-- Problem to work on --
Write out all of the records below word for word, keeping every line as it is.

##### Excerpted records

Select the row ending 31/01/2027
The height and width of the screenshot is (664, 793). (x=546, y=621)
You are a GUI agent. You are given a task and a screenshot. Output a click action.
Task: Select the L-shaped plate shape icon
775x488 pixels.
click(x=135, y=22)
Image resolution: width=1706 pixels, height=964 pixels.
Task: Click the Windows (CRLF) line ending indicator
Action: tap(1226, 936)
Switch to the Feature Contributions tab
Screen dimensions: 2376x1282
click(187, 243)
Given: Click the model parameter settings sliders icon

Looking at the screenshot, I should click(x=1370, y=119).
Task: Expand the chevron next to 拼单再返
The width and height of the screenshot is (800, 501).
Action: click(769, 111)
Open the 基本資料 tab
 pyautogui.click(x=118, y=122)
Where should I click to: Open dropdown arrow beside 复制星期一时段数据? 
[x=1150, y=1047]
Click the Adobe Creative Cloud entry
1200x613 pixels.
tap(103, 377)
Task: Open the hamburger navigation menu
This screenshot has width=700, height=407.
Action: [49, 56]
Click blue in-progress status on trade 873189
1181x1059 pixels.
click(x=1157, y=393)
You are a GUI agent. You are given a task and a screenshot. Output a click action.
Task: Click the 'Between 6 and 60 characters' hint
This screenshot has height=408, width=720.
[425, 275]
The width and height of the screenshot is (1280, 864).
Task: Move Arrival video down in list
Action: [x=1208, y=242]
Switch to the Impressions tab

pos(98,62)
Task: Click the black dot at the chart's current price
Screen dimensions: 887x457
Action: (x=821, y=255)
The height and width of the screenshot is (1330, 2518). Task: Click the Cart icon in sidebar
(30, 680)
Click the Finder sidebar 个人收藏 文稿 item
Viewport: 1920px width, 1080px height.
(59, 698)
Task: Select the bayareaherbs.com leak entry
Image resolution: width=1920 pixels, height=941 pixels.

##########

-- The answer --
Select the row ending 31/01/2027
The height and width of the screenshot is (664, 793). (x=546, y=621)
You are a GUI agent. You are given a task and a screenshot. Output a click action.
Task: Select the L-shaped plate shape icon
775x488 pixels.
click(x=135, y=22)
Image resolution: width=1706 pixels, height=964 pixels.
Task: Click the Windows (CRLF) line ending indicator
Action: tap(1226, 936)
Switch to the Feature Contributions tab
Screen dimensions: 2376x1282
click(187, 243)
Given: Click the model parameter settings sliders icon

Looking at the screenshot, I should click(x=1370, y=119).
Task: Expand the chevron next to 拼单再返
The width and height of the screenshot is (800, 501).
Action: click(769, 111)
Open the 基本資料 tab
 pyautogui.click(x=118, y=122)
Where should I click to: Open dropdown arrow beside 复制星期一时段数据? 
[x=1150, y=1047]
Click the Adobe Creative Cloud entry
1200x613 pixels.
tap(103, 377)
Task: Open the hamburger navigation menu
This screenshot has width=700, height=407.
Action: [49, 56]
Click blue in-progress status on trade 873189
1181x1059 pixels.
click(x=1157, y=393)
You are a GUI agent. You are given a task and a screenshot. Output a click action.
Task: Click the 'Between 6 and 60 characters' hint
This screenshot has height=408, width=720.
[425, 275]
The width and height of the screenshot is (1280, 864).
Task: Move Arrival video down in list
Action: [x=1208, y=242]
Switch to the Impressions tab

pos(98,62)
Task: Click the black dot at the chart's current price
Screen dimensions: 887x457
Action: (x=821, y=255)
The height and width of the screenshot is (1330, 2518). Task: Click the Cart icon in sidebar
(30, 680)
Click the Finder sidebar 个人收藏 文稿 item
Viewport: 1920px width, 1080px height.
(59, 698)
Task: Select the bayareaherbs.com leak entry
Image resolution: width=1920 pixels, height=941 pixels.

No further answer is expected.